With nearly 850,000 licensed motorcyclists in Pennsylvania, PennDOT continues to focus on motorcycle safety.
Live Free Ride Alive
PennDOT's comprehensive motorcycle safety campaign, Live Free Ride Alive, is designed to reduce the number of motorcycle crashes and fatalities on Pennsylvania's roadways. Follow Live Free Ride Alive on Facebook, Twitter and Instagram to learn more about getting properly licensed to ride a motorcycle, reducing aggressive driving behaviors by obeying the speed limit, avoiding drinking and riding, and encouraging the use of wearing protective riding gear.
Live Free Ride Alive also visits major motorcycle rallies and events throughout Pennsylvania, such as Thunder in the Valley in Johnstown and Roar on the Shore in Erie. Keep an eye on the Live Free Ride Alive social media pages to find out where they’ll be next!
Safety Tips for Motorcyclists
Riders can improve their safety on the road by following some simple safety tips:
- Wear a U.S. DOT-approved helmet, face or eye protection and protective clothing.
- Know your motorcycle and conduct a pre-ride check.
- Be seen. Wear reflective clothing and put reflective tape on your protective riding gear and motorcycle.
- Use common sense by riding sober, obeying all speed limits and allowing enough time to react to dangerous situations.
- Practice safe-riding techniques and know how to handle your motorcycle in adverse road and weather conditions. Road conditions such as potholes, gravel, wet or slippery surfaces that usually pose minor annoyances to motorists are in fact major hazards for motorcyclists.
- Consider attending free training via PennDOT's Motorcycle Safety Program.
- During spring riding, be cautious of gravel buildup from winter road maintenance on the edges of roadways and near intersections. Riders can report hazardous conditions due to gravel along the road to 1-800-FIX-ROAD.
Safety Tips for Motorists Sharing the Road with Motorcycles
- Look out for motorcyclists — be aware that motorcycles are small and may be difficult to see. Check mirrors and blind spots before changing lanes and at intersections. Large vehicles can also block a motorcycle from a motorist's view and a motorcycle can suddenly appear out of nowhere.
- Allow more following distance — leave at least four seconds when following a motorcycle.

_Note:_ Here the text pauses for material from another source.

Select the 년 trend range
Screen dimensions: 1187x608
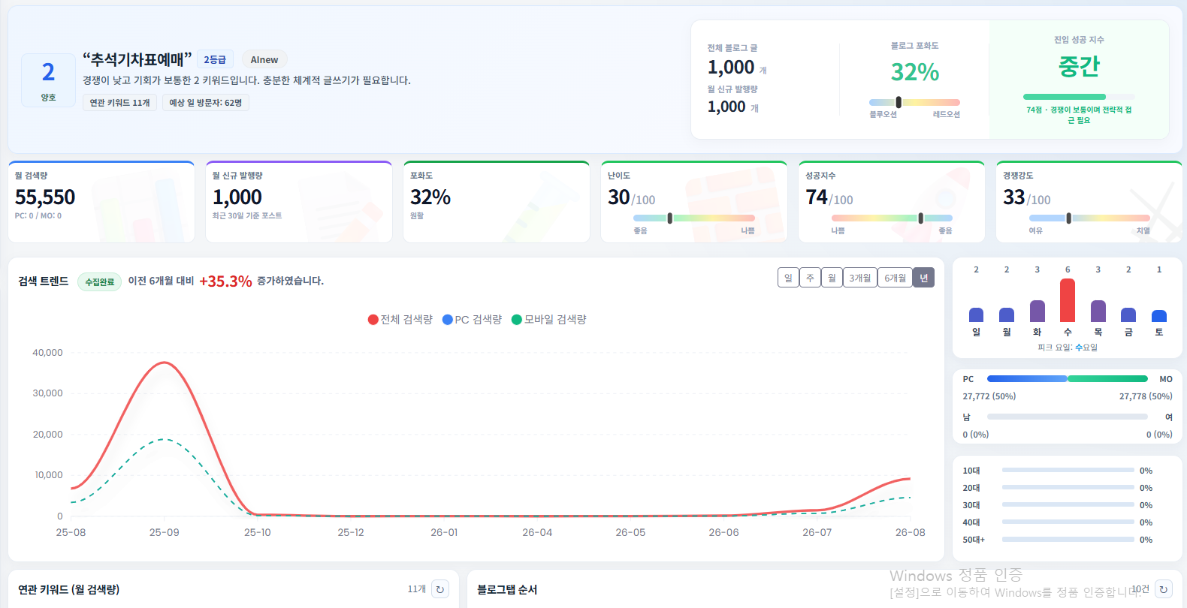924,278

- Always signal your intentions before changing lanes or merging with traffic.
- Respect a motorcycle as a full-size vehicle with the same rights and privileges as any vehicle on the roadway. Allow a motorcyclist a full lane width as the motorcyclist needs the room to maneuver safely in all types of road conditions.
Pennsylvania Helmet Law
The law mandates the use of protective headgear unless the motorcyclist is at least 21 years of age and has been licensed to operate a motorcycle for not less than two full calendar years or has successfully completed a motorcycle safety course approved by PennDOT or the Motorcycle Safety Foundation. In addition, PA law mandates the use of eye-protective devices for all motorcyclists and their passengers unless operating a motorized pedalcycle or a three-wheeled motorcycle equipped with an enclosed cab.

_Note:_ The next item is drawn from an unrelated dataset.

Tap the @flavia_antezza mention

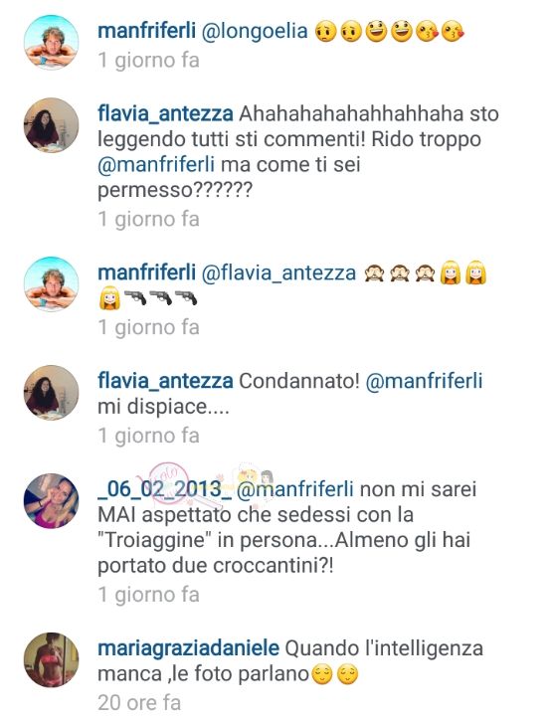pos(279,273)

If an individual has a motorcycle learner's permit, a helmet must be worn regardless of age.
The passenger of a person exempt from wearing a helmet can also go without a helmet if he or she is 21 years of age or older.
Pennsylvania Motorcycle Safety Program
The Pennsylvania Motorcycle Safety Program (PAMSP) was established to teach riders of all skill levels the basic fundamentals needed to reduce risk while operating a motorcycle. The PAMSP was created from legislation in 1984 and began operation one year later.
PAMSP offers FREE, hands-on training to Pennsylvania residents with a valid PA motorcycle license or permit. The goal of the PAMSP is to give all riders the skills needed to combat everyday hazards encountered on the road.
For more information about classes offered through PAMSP, check out our program fact sheet (PDF).
Why you should get licensed:
- Operating a motorcycle safely on roadways requires a different knowledge and skills set than what's needed for operation of a passenger vehicle.
- A motorcycle is different by design and maneuvers differently than a passenger vehicle. Hazardous road and weather conditions, such as potholes, gravel, wet or slippery surfaces that usually pose minor annoyances to drivers of other vehicles are in fact major hazards for motorcyclists.
- Pennsylvania crash statistics show that inexperienced riders suffer more severe injuries than experienced riders.
- If you are caught riding a motorcycle without a motorcycle license, you run the risk of having to tow your motorcycle or leave it by the side of the road until you can get it towed.
- Properly licensed riders are safer riders because the goal of licensing is to ensure motorcyclists have the basic knowledge and skills needed to operate a motorcycle safely.